* OBJECTIVE *
Find every line in the records that contains the string "agent", and copy each of those lines. Case counts.

---

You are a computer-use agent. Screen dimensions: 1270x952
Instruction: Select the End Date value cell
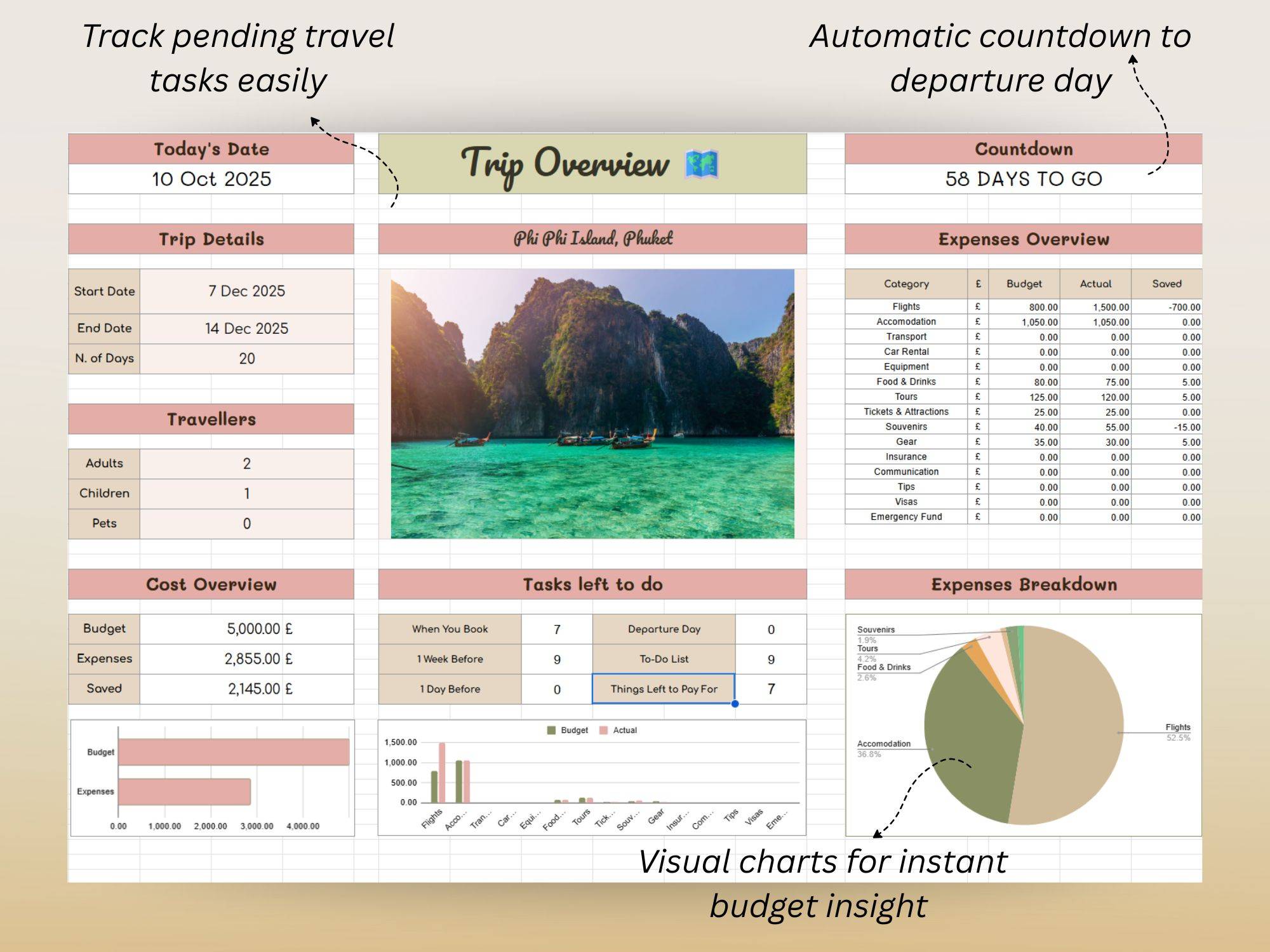[x=246, y=329]
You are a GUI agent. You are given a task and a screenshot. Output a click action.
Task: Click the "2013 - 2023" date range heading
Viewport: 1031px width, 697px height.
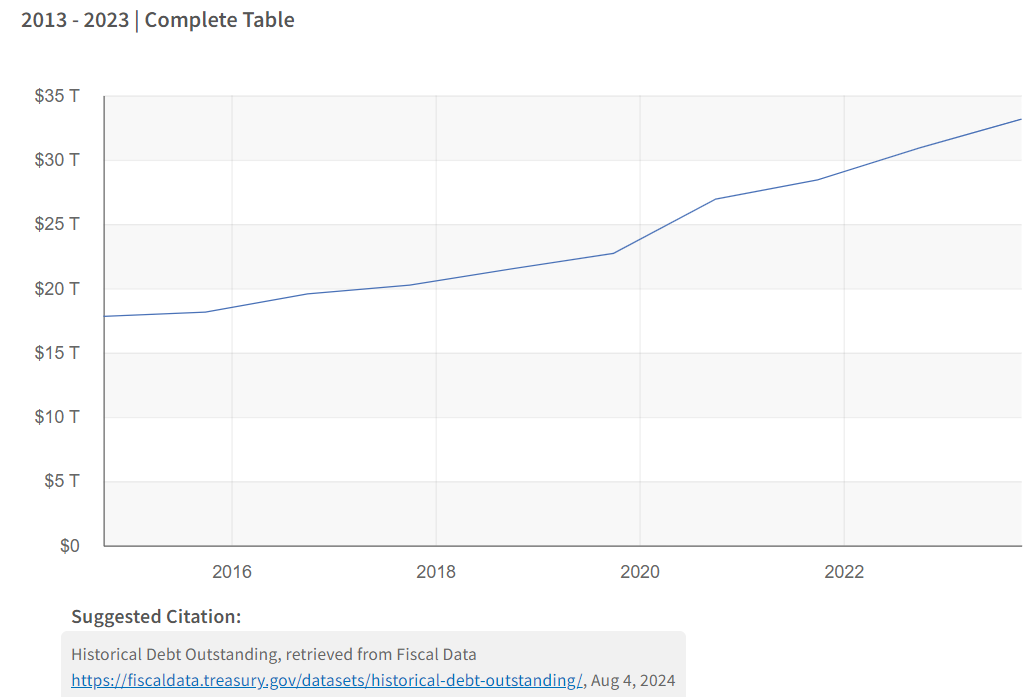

---

* EXPECTED ANSWER *
You are a computer-use agent. Screen dimensions: 1270x952
You are a GUI agent. You are given a task and a screenshot. Output a click action.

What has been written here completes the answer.